§ **The tasks**:
a) In the investor eligibility definitions, which Act governs an association that counts as a "Canadian financial institution"?
b) Continue the investor eligibility definitions from the point where the text stops.

§ **Selected passage**:
────────────────────
NOTE: The investor must initial or place a check-mark beside the portion of the above definition applicable to the investor.

For the purposes hereof:

(a)

Canadian financial institution” means

   
(i)

an association governed by the Cooperative Credit Associations Act (Canada) or a central cooperative credit society for which an order has been made under section 473(1) of that Act, or

   
(ii)

a bank, loan corporation, trust company, trust corporation, insurance company, treasury branch, credit union, caisse populaire, financial services cooperative, or league that, in each case, is authorized by an enactment of Canada or a jurisdiction of Canada to carry on business in Canada or a jurisdiction of Canada;




(b)

eligibility adviser” means

    
(i)

a person that is registered as an investment dealer and authorized to give advice with respect to the type of security being distributed, and

    
(ii)

in Saskatchewan or Manitoba, also means a lawyer who is a practising member in good standing with a law society of a jurisdiction of Canada or a public accountant who is a member in good standing of an institute or association of chartered accountants, certified general accountants or certified management accountants in a jurisdiction of Canada provided that the lawyer or public accountant must not:

    
(A)
────────────────────
§ **Data lines**:
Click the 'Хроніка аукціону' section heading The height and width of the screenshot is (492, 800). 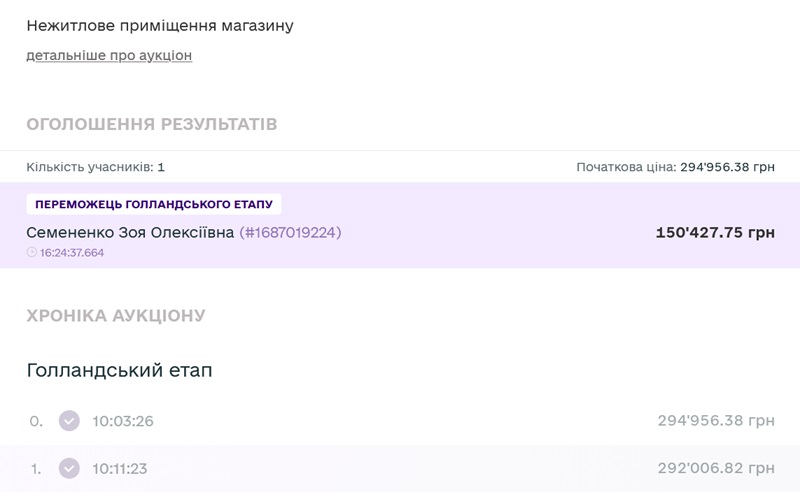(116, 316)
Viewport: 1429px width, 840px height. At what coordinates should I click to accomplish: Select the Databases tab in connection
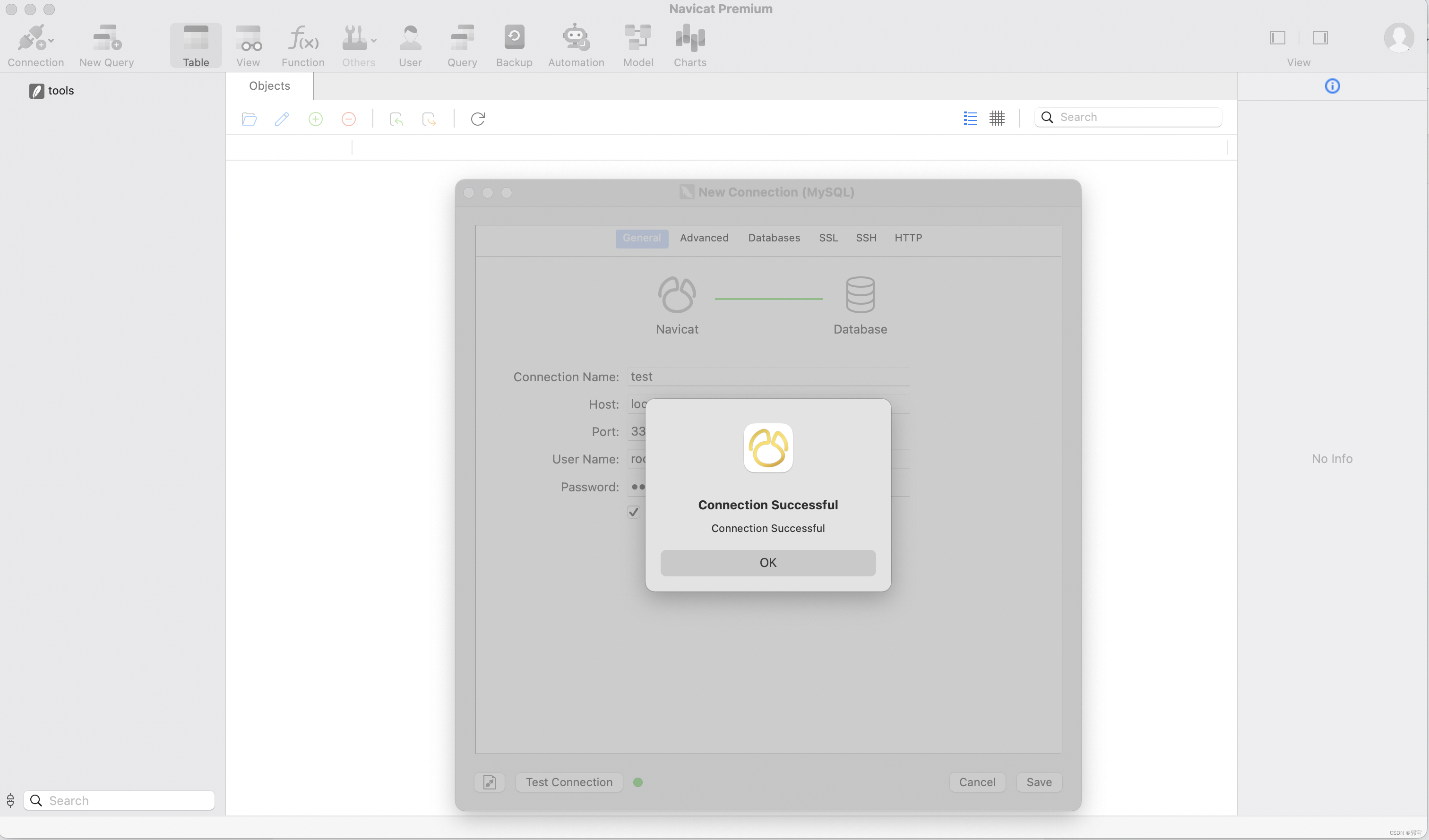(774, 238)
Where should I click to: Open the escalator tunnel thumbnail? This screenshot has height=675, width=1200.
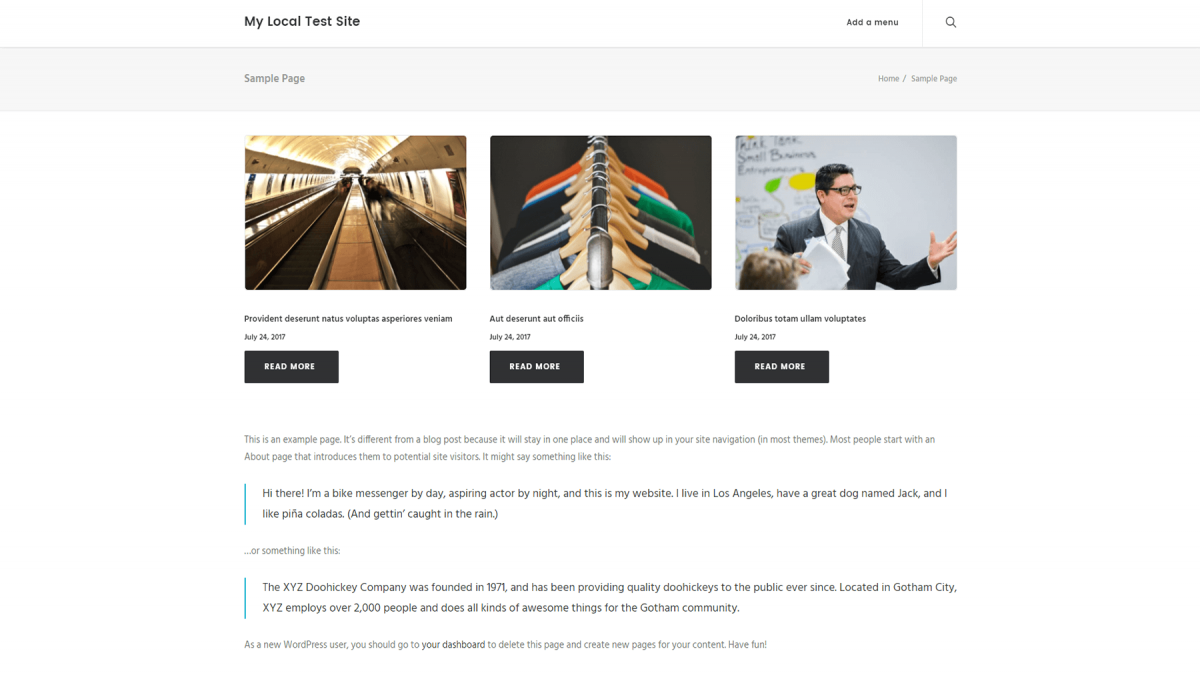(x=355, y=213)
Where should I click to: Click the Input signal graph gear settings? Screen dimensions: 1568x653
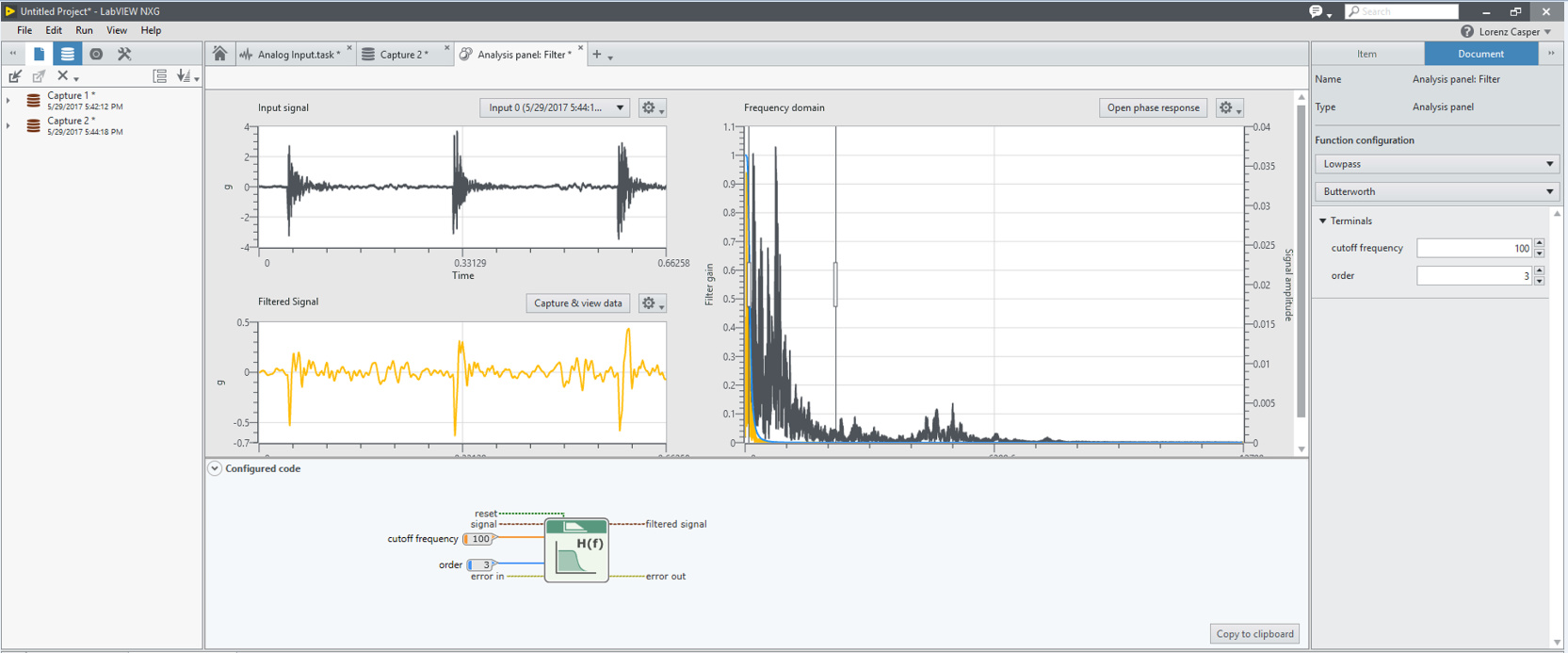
────────────────────
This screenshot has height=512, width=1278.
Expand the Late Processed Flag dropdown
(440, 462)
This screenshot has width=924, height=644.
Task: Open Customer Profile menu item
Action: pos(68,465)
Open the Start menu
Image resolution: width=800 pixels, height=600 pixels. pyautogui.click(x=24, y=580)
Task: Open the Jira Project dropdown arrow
────────────────────
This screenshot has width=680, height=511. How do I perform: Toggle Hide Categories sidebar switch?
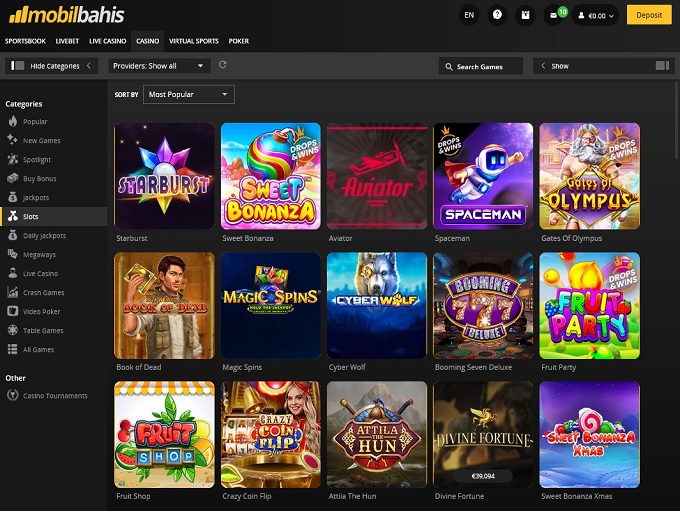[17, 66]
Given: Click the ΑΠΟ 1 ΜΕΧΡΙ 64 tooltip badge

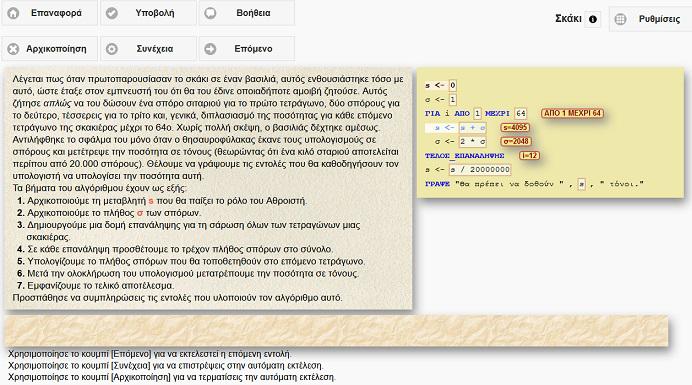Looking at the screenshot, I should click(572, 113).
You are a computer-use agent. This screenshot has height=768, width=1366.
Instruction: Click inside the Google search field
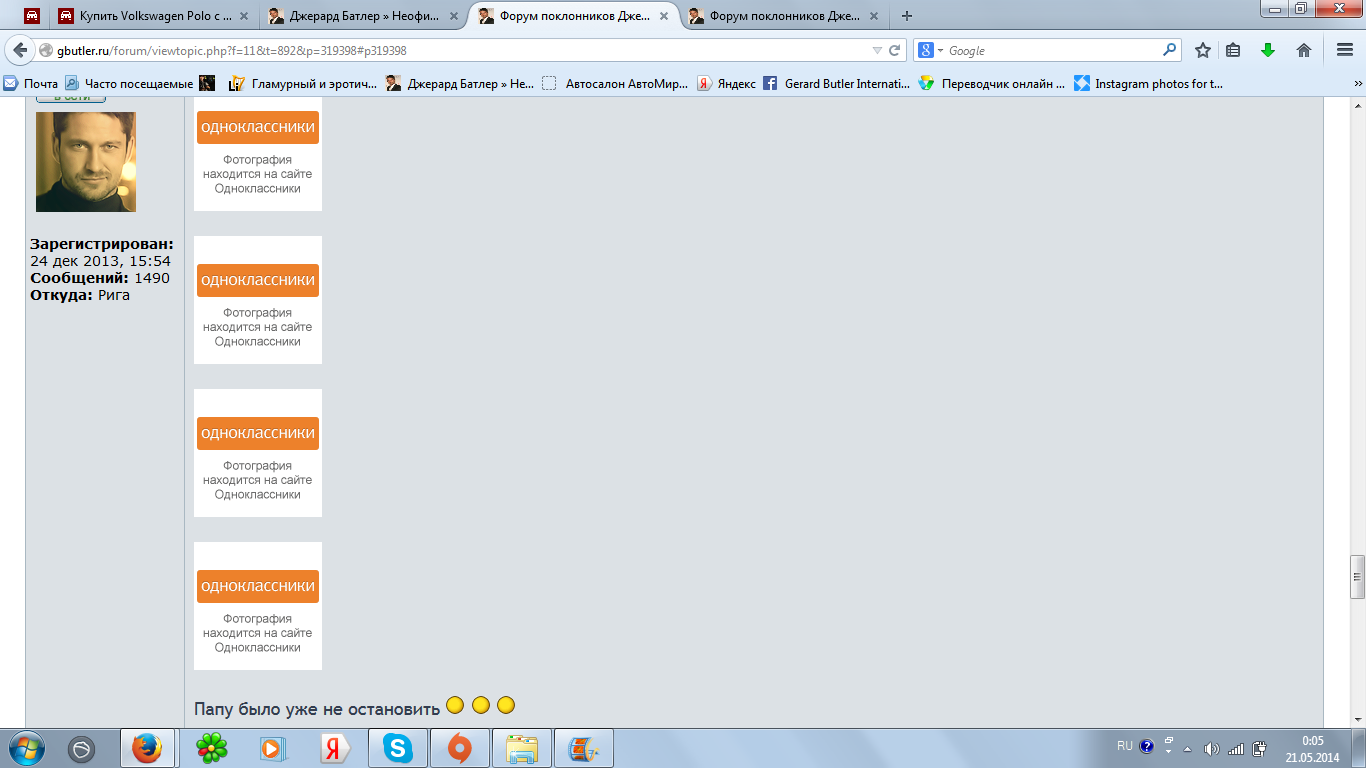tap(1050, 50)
────────────────────
§ **Exercise responses**:
a) The Cooperative Credit Associations Act (Canada).

b)
have a professional, business or personal relationship with the issuer, or any of its directors, executive officers, founders or control persons, and

    
(B)

have acted for or been retained personally or otherwise as an employee, executive officer, director, associate or partner of a person that has acted for or been retained by the issuer or any of its directors, executive officers, founders or control persons within the previous 12 months;

    
(c)

executive officer” means, for an issuer, an individual who is

    
(i)

a chair, vice-chair or president,

    
(ii)

a vice-president in charge of a principal business unit, division or function including sales, finance or production, or

    
(iii)

performing a policy-making function in respect of the issuer;

    
(d)

financial assets” means (i) cash, (ii) securities or (iii) a contract of insurance, a deposit or an evidence of a deposit that is not a security for the purposes of securities legislation;

    
(e)

founder” means, in respect of an issuer, a person who,

    
(i)

acting alone, in conjunction or in concert with one or more persons, directly or indirectly, takes the initiative in founding, organizing or substantially reorganizing the business of the issuer, and

    
(ii)

at the time of the trade is actively involved in the business of the issuer;

    
(f)

fully managed account” means an account of a client for which a person makes the investment decisions if that person has full discretion to trade in securities for the account without requiring the client's express consent to a transaction;

    
(g)

investment fund” has the meaning ascribed thereto in National Instrument 81-106 - Investment Fund Continuous Disclosure;

    
(h)

person” includes

    
(i)

an individual,

    
(ii)

a corporation,

    
(iii)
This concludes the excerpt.